Lorsque la conversation aborde les organes reproducteurs et les comportements sexuels, le ton change subtilement. Les jeunes, qui s’embrassent sans complexe en public, ont du mal à imaginer qu’auparavant, jusqu’aux années 80, leurs parents n’osaient même pas se tenir la main par crainte de réprimandes pour un comportement jugé inacceptable. L’éducation sexuelle reste un sujet polémique dans les écoles secondaires, révélant des visions divergentes entre les zones urbaines et rurales. Il existe de nombreux euphémismes pour parler des menstruations dans le langage quotidien, car celles-ci continuent d’être vues comme quelque chose de honteux. Lors de la promotion de leurs produits, les marques évitent soigneusement d’utiliser un vocabulaire relatif aux organes génitaux afin de respecter la sensibilité de leur public féminin, préférant des termes comme « la marée monte » ou « le petit pois » plutôt que d’employer des mots comme « orgasme » ou « clitoris ».

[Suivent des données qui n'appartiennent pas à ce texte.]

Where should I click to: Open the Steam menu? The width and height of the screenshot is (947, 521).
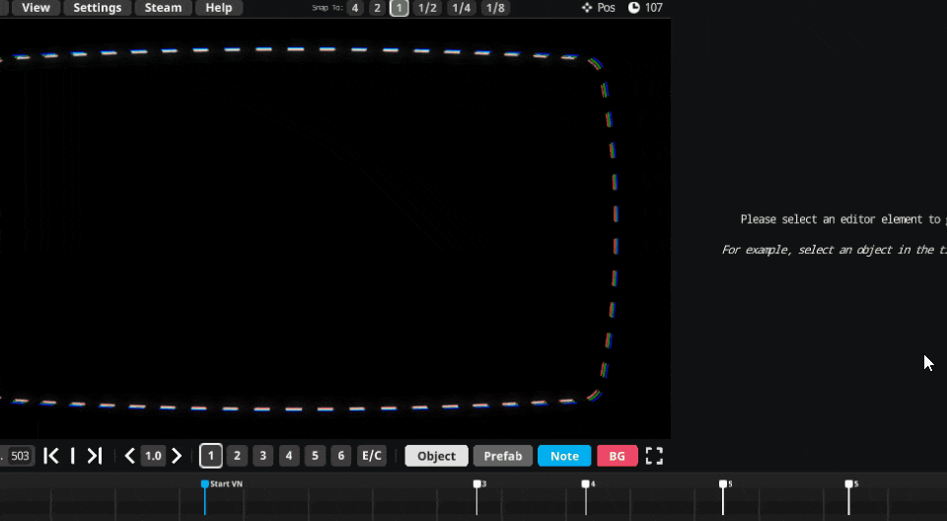(163, 8)
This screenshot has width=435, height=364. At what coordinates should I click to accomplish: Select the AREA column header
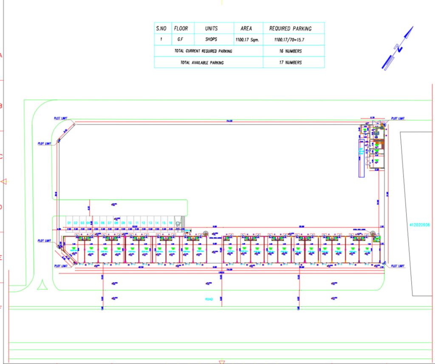[x=246, y=28]
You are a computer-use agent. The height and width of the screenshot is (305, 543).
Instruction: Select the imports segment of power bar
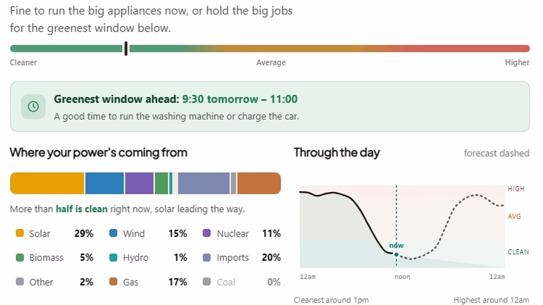click(x=204, y=183)
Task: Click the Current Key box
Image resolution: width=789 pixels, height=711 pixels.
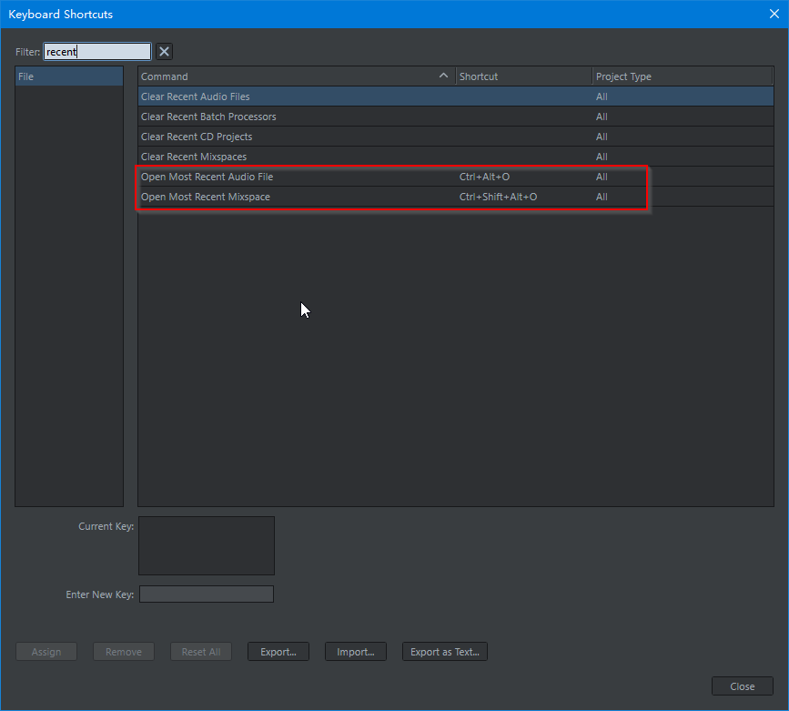Action: pos(207,546)
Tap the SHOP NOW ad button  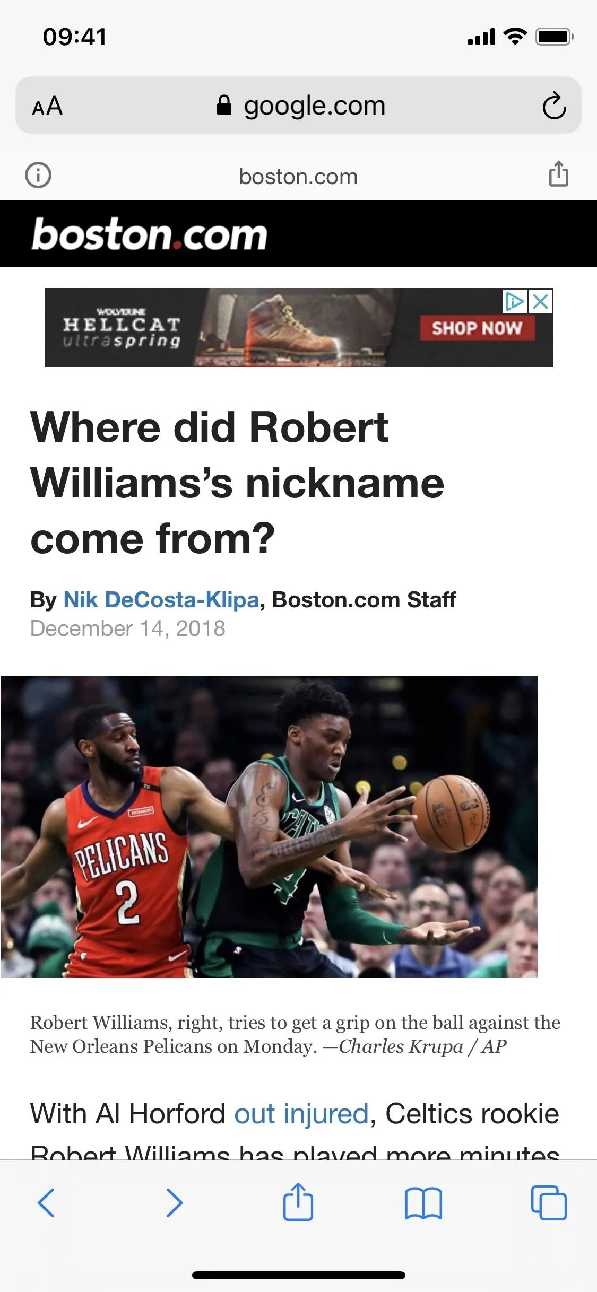tap(477, 328)
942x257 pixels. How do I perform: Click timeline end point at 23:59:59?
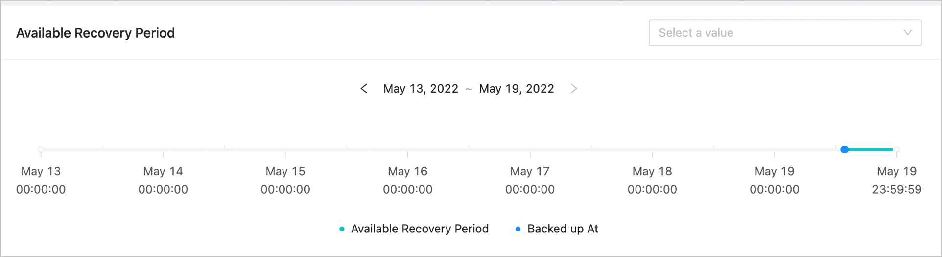897,149
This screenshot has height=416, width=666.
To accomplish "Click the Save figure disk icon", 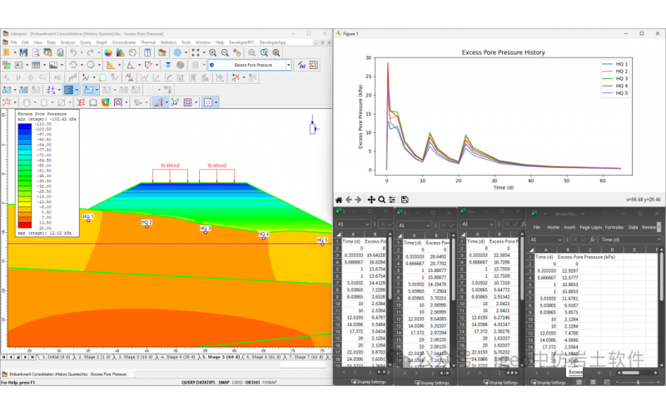I will pos(405,200).
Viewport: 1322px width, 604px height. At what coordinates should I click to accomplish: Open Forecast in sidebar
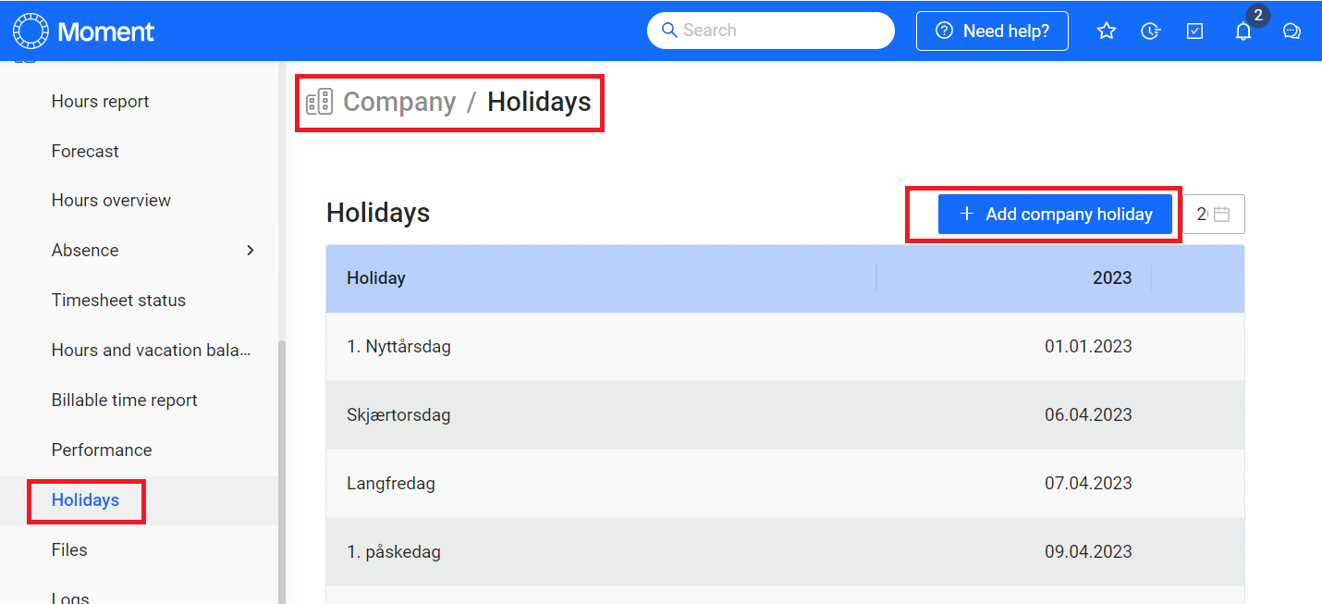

Un secteur privilégié pour les femmes

Selon le Rapport sur la consommation de produits sexuels en ligne 2020 publié par CBD Data, environ 80 % des achats en ligne de ces produits sexuels sont le fait de personnes mariées, avec une proportion significative de femmes mariées et enceintes. La part du marché dédiée aux femmes progresse constamment, affichant un taux de croissance supérieur à celui des hommes, et représente actuellement près de 40 %.

De nombreuses marques affirment leur stratégie en s’adressant tant aux débutantes qu’aux femmes expérimentées. Ueros, la dernière née des marques du secteur en 2024, se distingue par une équipe entièrement féminine et une gamme de produits dédiée aux femmes. Ses slogans le répètent avec insistance : même si l’orgasme demeure l’une des finalités, la culture de l’imagination érotique reste essentielle.

Il existe un potentiel considérable parmi les 220 millions de célibataires du pays. D’après un sondage réalisé en 2021 par iiMedia, ce groupe se distingue par une fréquence d’achat élevée, avec au moins un par mois pour plus de la moitié des utilisateurs. Afin de se différencier, la marque Osuga vise spécifiquement les femmes mariées et les mères.

Ce cluster est principalement constitué de femmes âgées de 25 à 35 ans résidant dans les grandes agglomérations. Plus de 75 % d’entre elles sont en couple, avec une part significative de mères de famille. Ces utilisatrices deviennent souvent de manière naturelle les ambassadrices de la marque. Un pourcentage élevé d’entre elles rachèteront le produit pour le recommander à leurs amies ou pour l’offrir en cadeau ; d’autres partageront spontanément leurs avis sur les réseaux sociaux, contribuant ainsi à sa promotion sur différentes plateformes.

Il serait possible de croire que l’État chinois agit comme une main invisible derrière l’essor de ce marché, dans le but de revitaliser une natalité en déclin. Cependant, il est légitime de se demander si la pratique du plaisir solitaire ne serait pas devenue une réalité universelle, en adéquation avec les discours individualistes du capitalisme libéral. En revanche, la recherche révèle que les jeunes Chinois ne sont pas à l’abri de la récession sexuelle que connaissent de nombreux pays développés.